But CGo's costs are real, and frequently underestimated. Every call that crosses the Go/C boundary takes roughly 100 nanoseconds. The goroutine must switch to a system stack. The garbage collector's pause times can increase. Cross-compilation becomes nearly impossible. Build times grow noticeably. Debugger support becomes unreliable.

This chapter is not an argument against CGo. It is a guide to using it correctly when you genuinely need it.

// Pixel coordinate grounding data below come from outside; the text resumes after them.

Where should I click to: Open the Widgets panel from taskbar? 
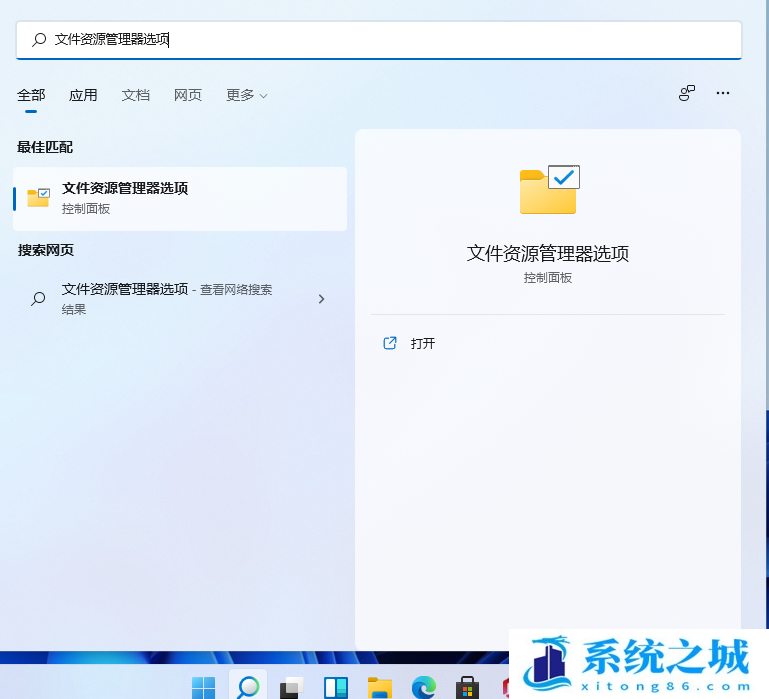tap(335, 687)
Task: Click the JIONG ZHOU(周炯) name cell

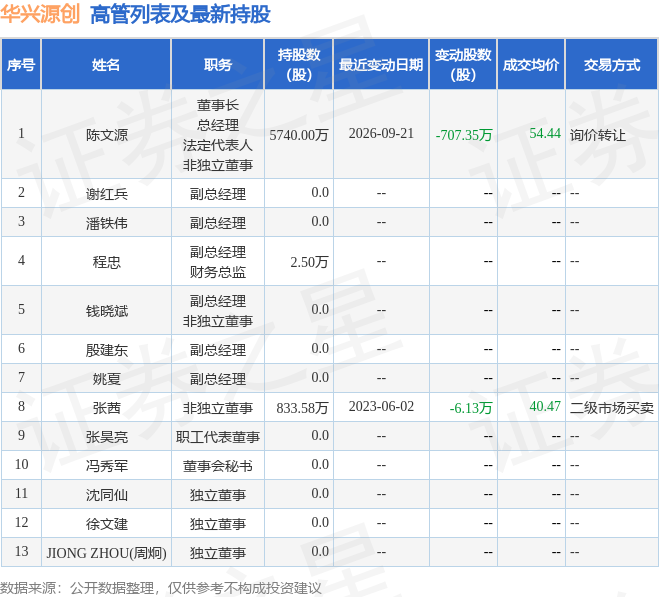Action: click(106, 552)
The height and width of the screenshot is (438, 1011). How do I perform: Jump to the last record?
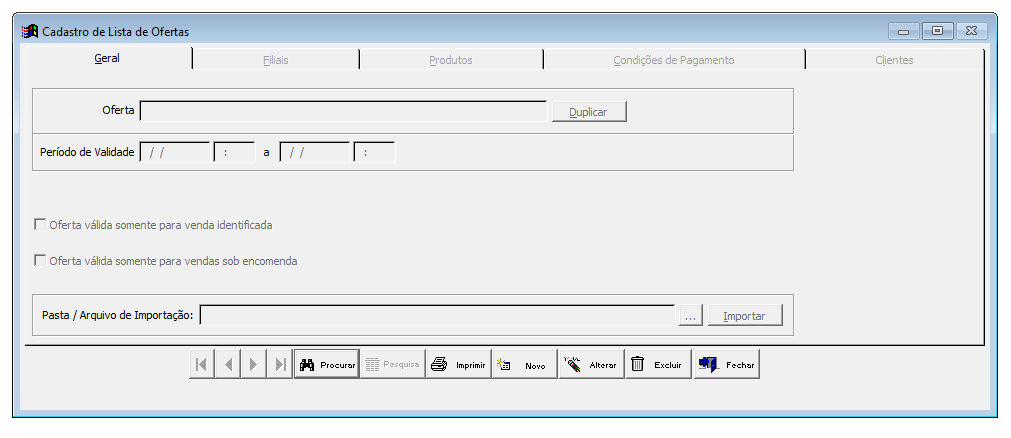point(280,364)
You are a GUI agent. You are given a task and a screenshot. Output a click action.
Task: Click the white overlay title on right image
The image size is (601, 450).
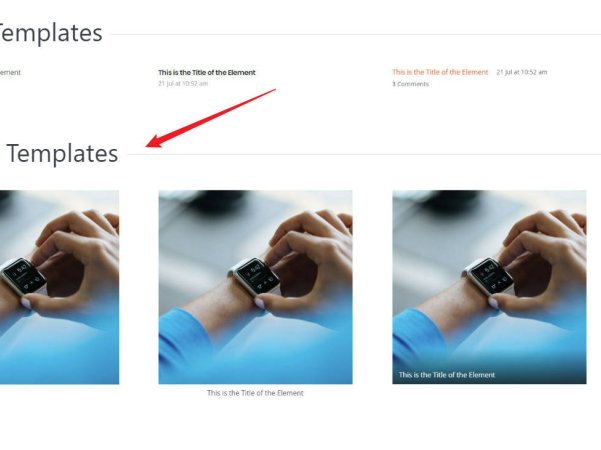coord(447,375)
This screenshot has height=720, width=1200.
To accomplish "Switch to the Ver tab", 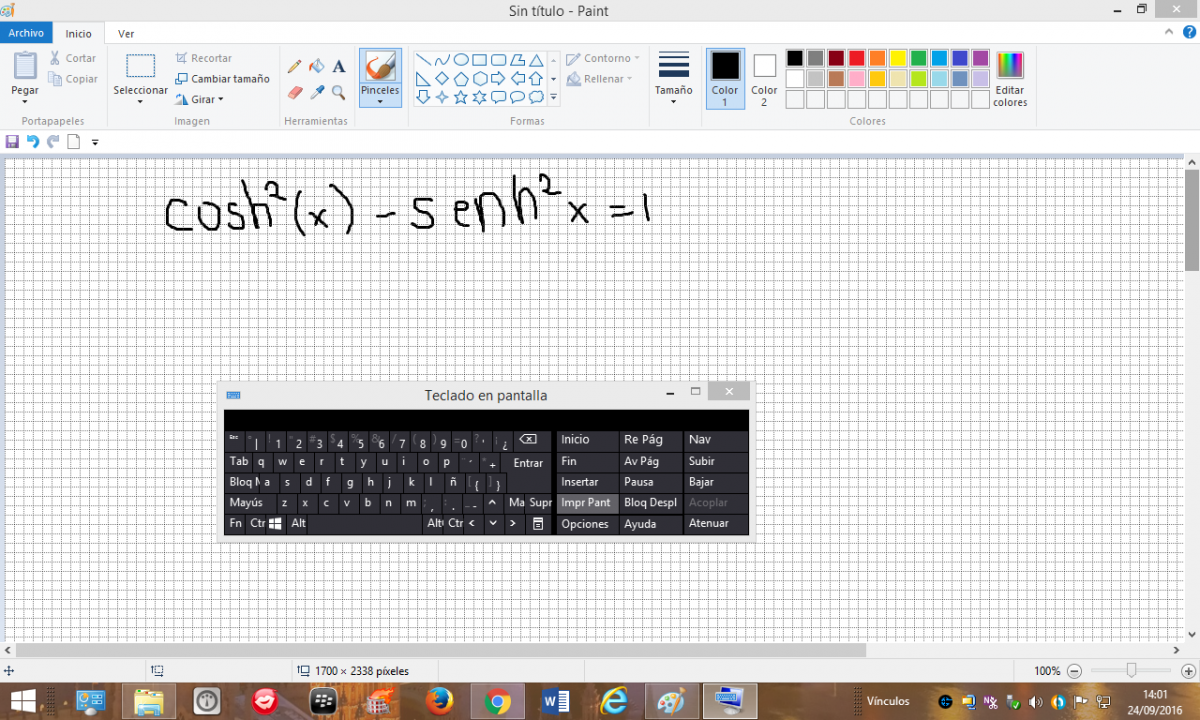I will pos(126,33).
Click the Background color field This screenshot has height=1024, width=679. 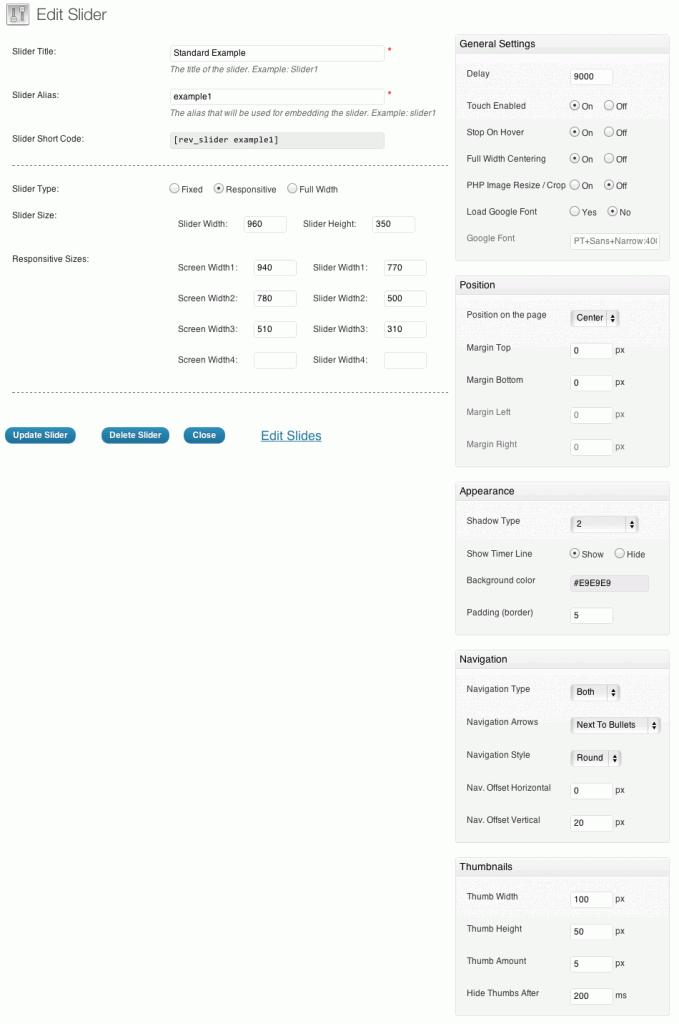[608, 583]
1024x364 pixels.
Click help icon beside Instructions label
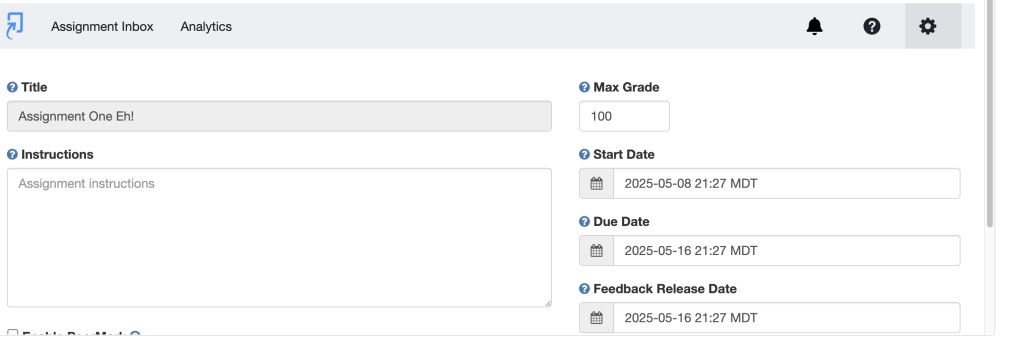[x=12, y=154]
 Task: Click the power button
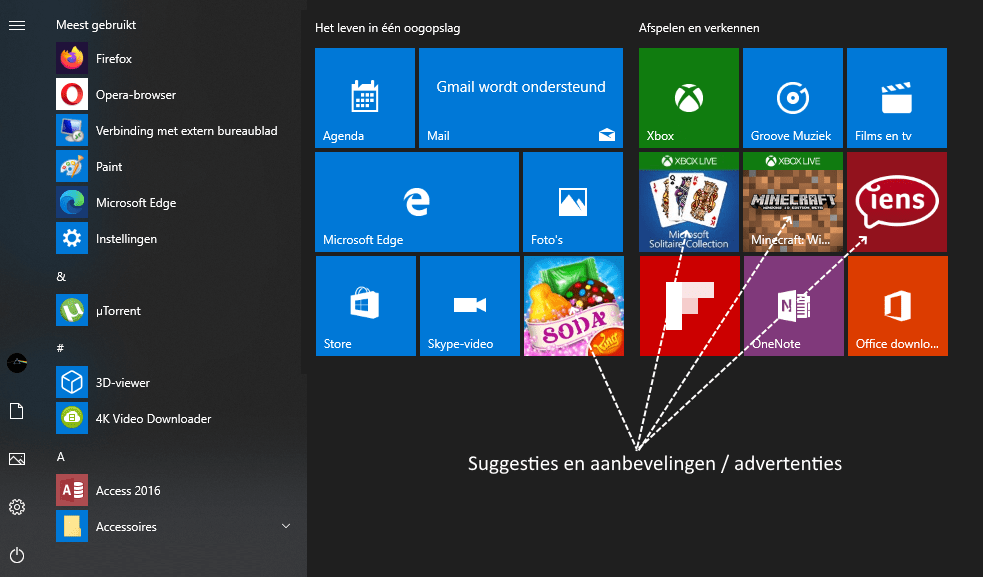click(x=16, y=555)
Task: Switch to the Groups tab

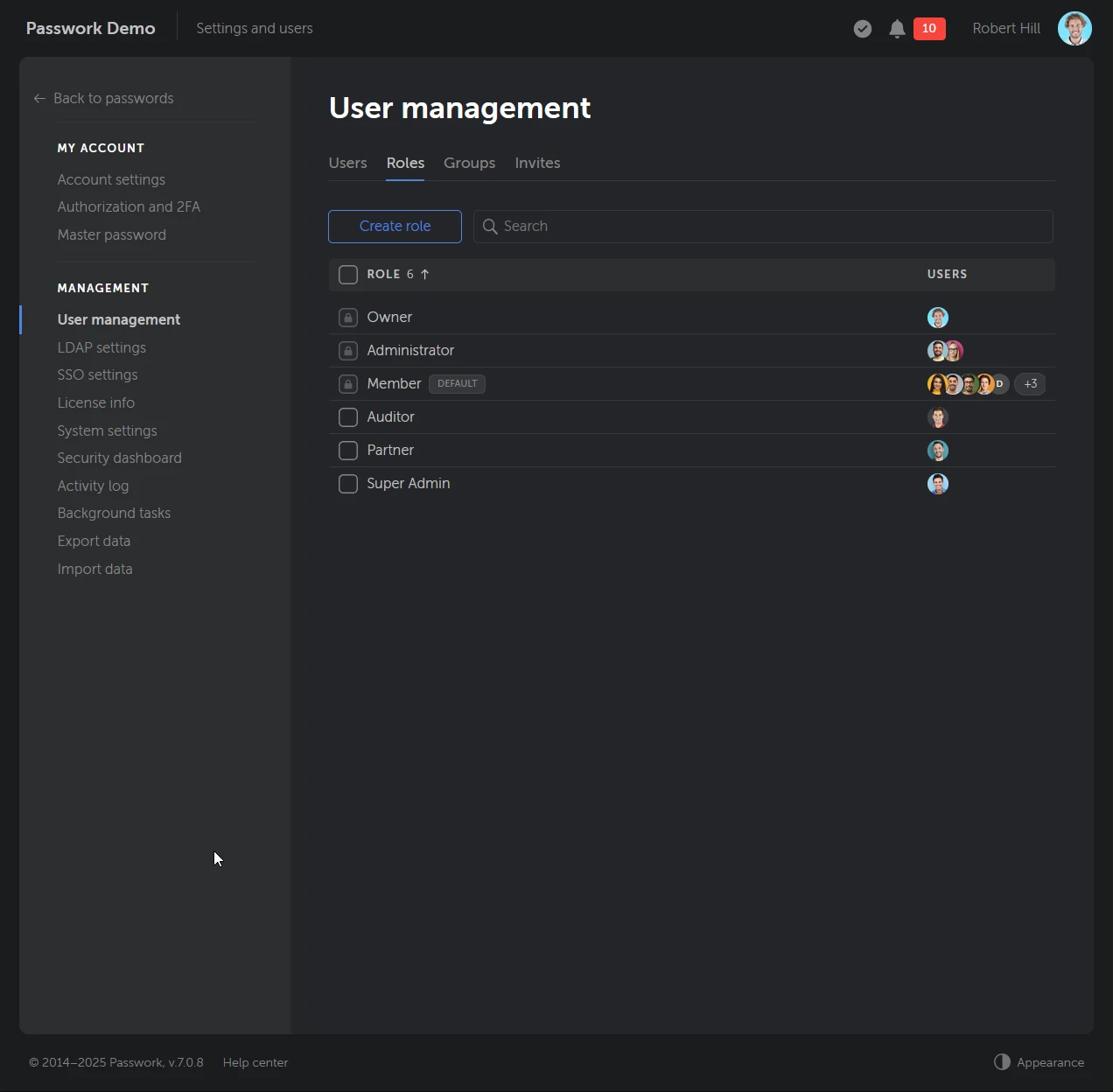Action: click(x=469, y=164)
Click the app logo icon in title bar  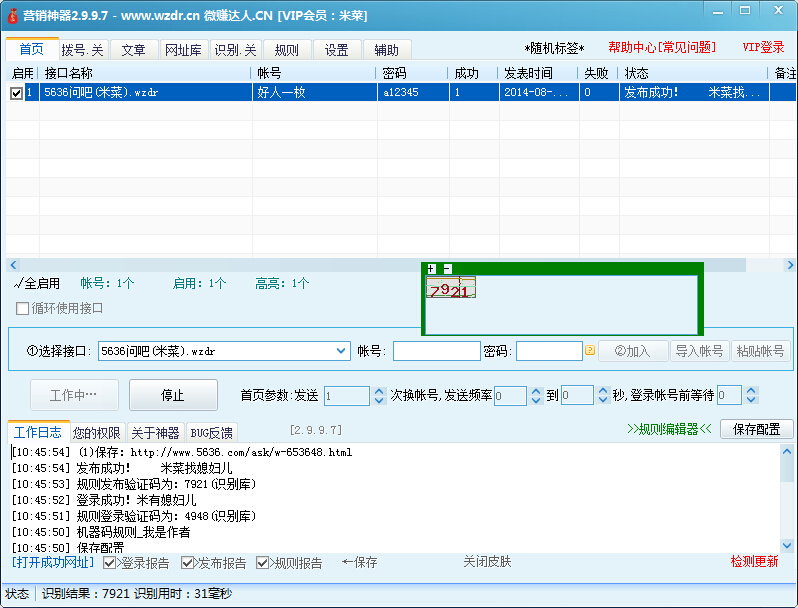[12, 15]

Level 1: What You Need to Know

When CGo Is Necessary

Case 1: Calling mature C libraries

There are C libraries that have been battle-tested for decades, and whose reliability pure-Go implementations cannot match in the short term:

SQLite: The most widely deployed database in the world. mattn/go-sqlite3 wraps it via CGo and is the most widely used SQLite driver in the Go ecosystem. A pure-Go implementation (modernc/sqlite) exists, but historically has had a meaningful performance gap, and differences in behavioral edge cases.
OpenSSL / BoringSSL: In FIPS 140-2/3 regulated environments (finance, healthcare, government), a certified cryptographic implementation is mandatory, and Go's standard library crypto package is not in scope for those certifications.
Graphics and audio libraries: OpenGL (go-gl), Vulkan, PortAudio — no independent pure-Go implementations exist.
ML acceleration: Calling cuBLAS, MKL, or similar hardware-accelerated libraries to operate on GPUs from Go.

Case 2: OS-level APIs

Some OS APIs have no better calling mechanism:

Specific ioctl commands (character device driver interaction)
Linux's io_uring interface (before Go provides higher-level wrappers)
Special system calls for interacting with kernel modules

Case 3: Legacy system integration

Enterprises with large existing C/C++ codebases use CGo as a bridge during incremental migration to Go — letting Go code call existing C libraries while gradually replacing them, rather than rewriting everything at once.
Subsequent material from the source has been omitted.